Tre giovani tunisini sono stati arrestati nel giro di poche ore dalla Polizia nella zona di via dell’Archeologia, a Tor Bella Monaca, una delle aree della Capitale da tempo monitorate per il traffico di sostanze stupefacenti. L’operazione ha portato al sequestro di decine di dosi di crack e cocaina e oltre 800 euro in contanti, considerati dagli investigatori il possibile guadagno dell’attività illecita.
Gli agenti del distretto Casilino erano impegnati in un servizio di osservazione mirato a contrastare lo spaccio quando hanno individuato un movimento sospetto nei pressi di uno dei palazzi popolari della zona.
Il ruolo dei due giovani arrestati
Il primo intervento è avvenuto nella mattinata di giovedì, all’altezza del civico 74 di via dell’Archeologia. I poliziotti hanno notato un frequente passaggio di persone già conosciute come consumatori di droga e hanno avviato i controlli.
Secondo la ricostruzione degli investigatori, Y.R., 20 anni, avrebbe svolto il compito di vedetta, controllando gli ingressi della piazza di spaccio e indirizzando gli acquirenti verso A.D., 21 anni, indicato come colui che effettuava materialmente le consegne.

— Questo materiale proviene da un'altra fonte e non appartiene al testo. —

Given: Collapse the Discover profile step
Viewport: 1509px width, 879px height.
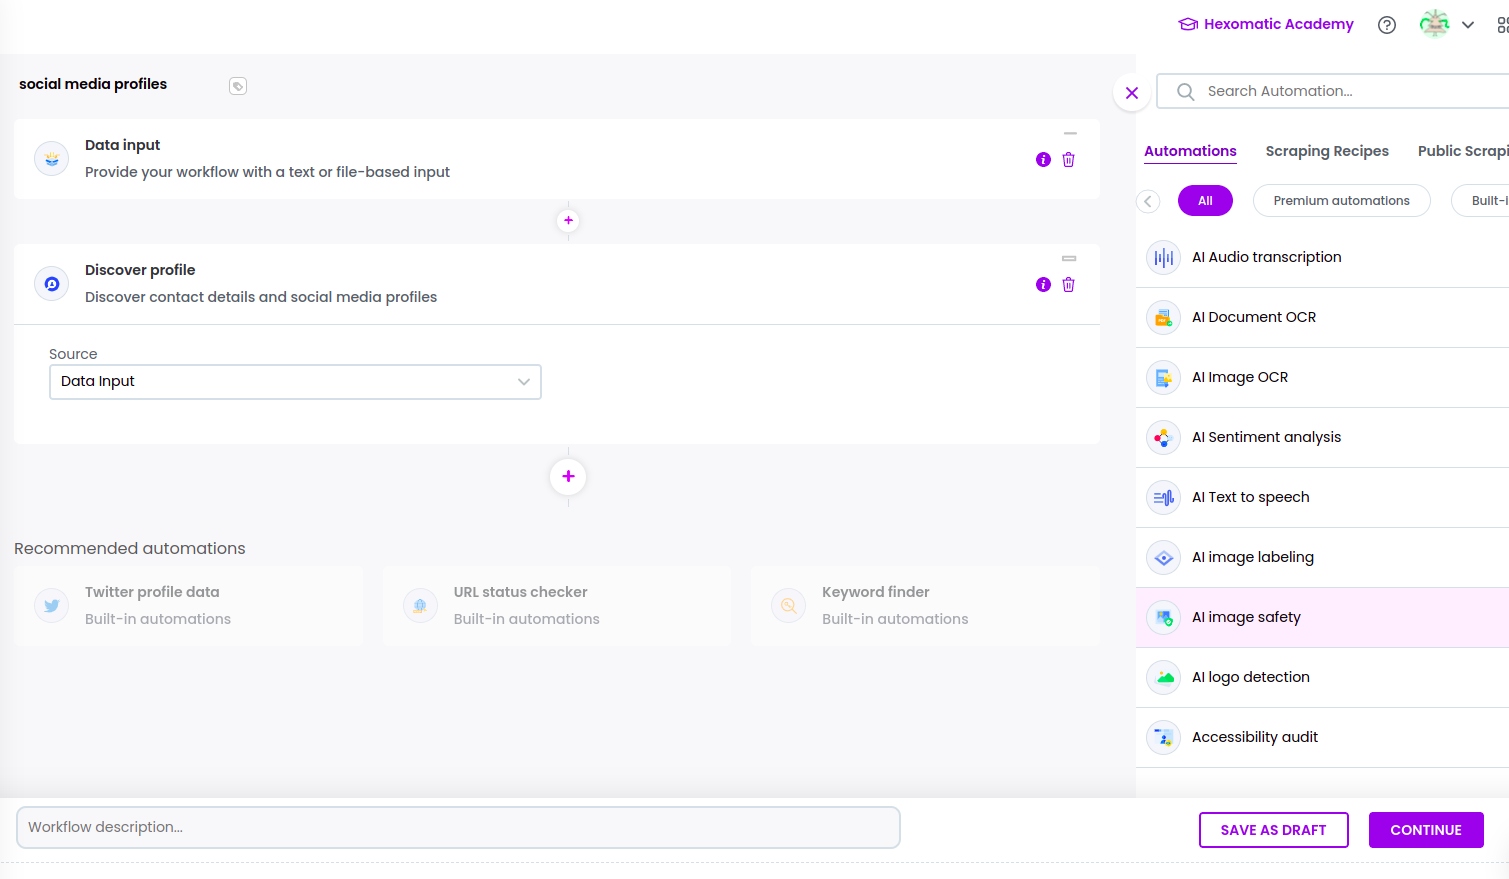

Gli agenti avrebbero documentato due episodi di cessione. In uno dei casi, un automobilista fermato poco dopo avrebbe consegnato spontaneamente una dose di crack appena acquistata, motivo per cui è stato segnalato alla Prefettura come assuntore di sostanze stupefacenti.
Droga nascosta e denaro sequestrato
Durante il servizio investigativo, la Polizia avrebbe inoltre osservato il trasferimento degli incassi e il deposito del denaro all’interno di una Toyota Yaris parcheggiata nella zona. L’auto, secondo gli accertamenti, veniva aperta a distanza da un terzo soggetto che è riuscito ad allontanarsi prima dell’intervento degli agenti.

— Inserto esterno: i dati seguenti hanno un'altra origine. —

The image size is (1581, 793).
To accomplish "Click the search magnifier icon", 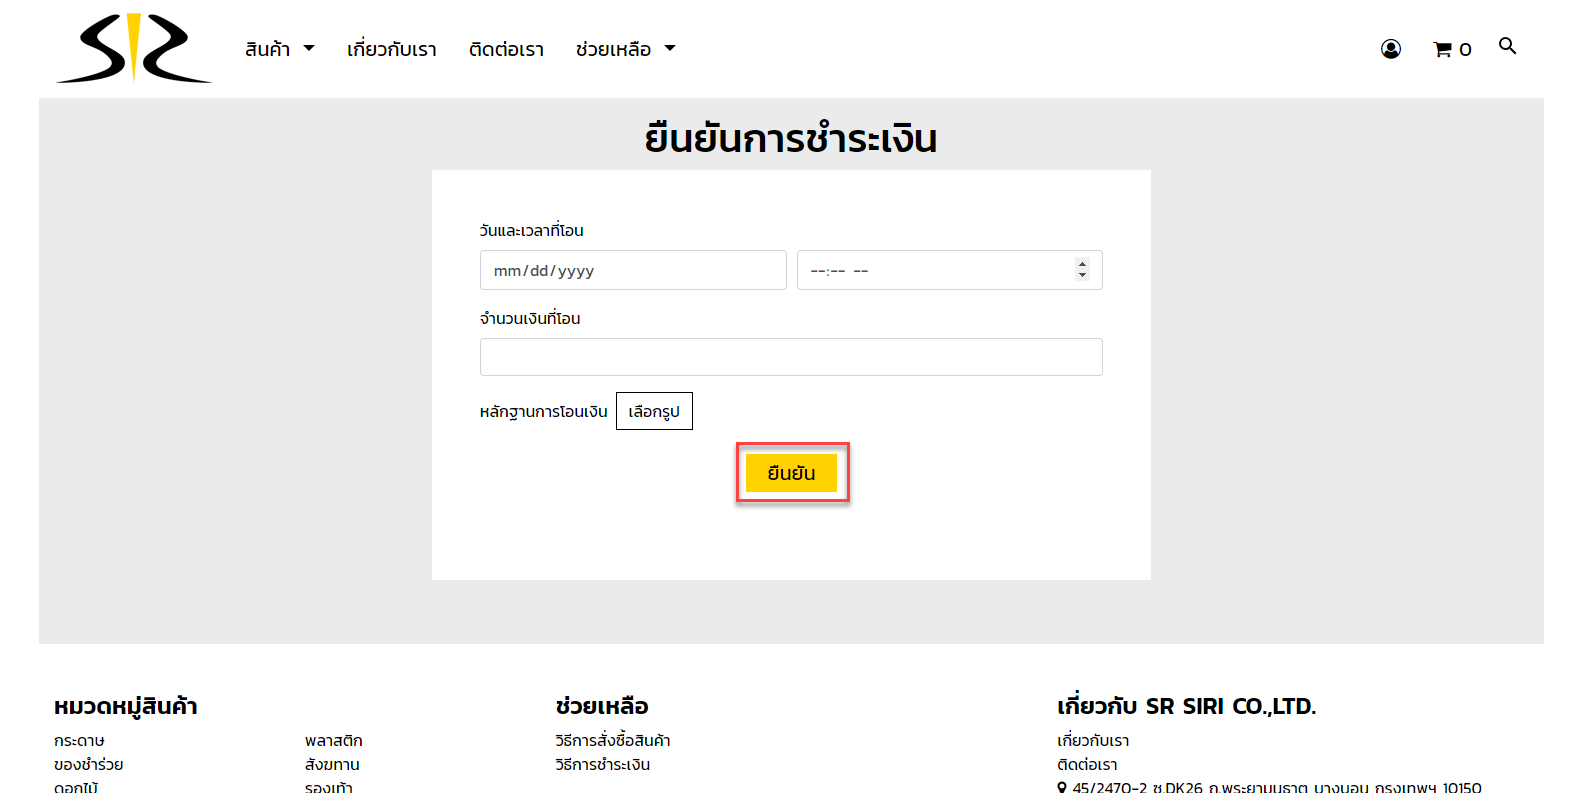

Nel momento del controllo, A.D. è stato trovato con un borsello contenente 63 dosi di crack e cocaina, per un totale di circa 25 grammi, oltre a 85 euro in contanti. Y.R., invece, aveva con sé 260 euro. All’interno della vettura sono stati recuperati altri 400 euro ritenuti collegati all’attività di spaccio.
L’automobile, risultata intestata a una società di noleggio, è stata sottoposta a sequestro. Per entrambi i giovani è scattato l’arresto con l’accusa di detenzione ai fini di spaccio di sostanze stupefacenti. I provvedimenti sono stati successivamente convalidati dal giudice monocratico del tribunale di piazzale Clodio.
Un secondo arresto nella stessa strada
Pochi minuti dopo il primo intervento, sempre in via dell’Archeologia, gli agenti hanno individuato un’altra presunta attività di spaccio. A finire nei controlli è stato M.A.R., 19 anni, anche lui di nazionalità tunisina. Secondo quanto ricostruito dalla Polizia, il giovane sarebbe stato sorpreso mentre cedeva due dosi di cocaina ad alcuni acquirenti. La sostanza stupefacente sarebbe stata nascosta in un borsello occultato sotto un sasso all’interno dei giardini tra le palazzine.
Durante la perquisizione, il ragazzo è stato trovato con 120 euro in contanti. Dal nascondiglio indicato dagli investigatori sono invece stati recuperati 39 involucri termosaldati contenenti cocaina, per un peso complessivo di circa 10,5 grammi.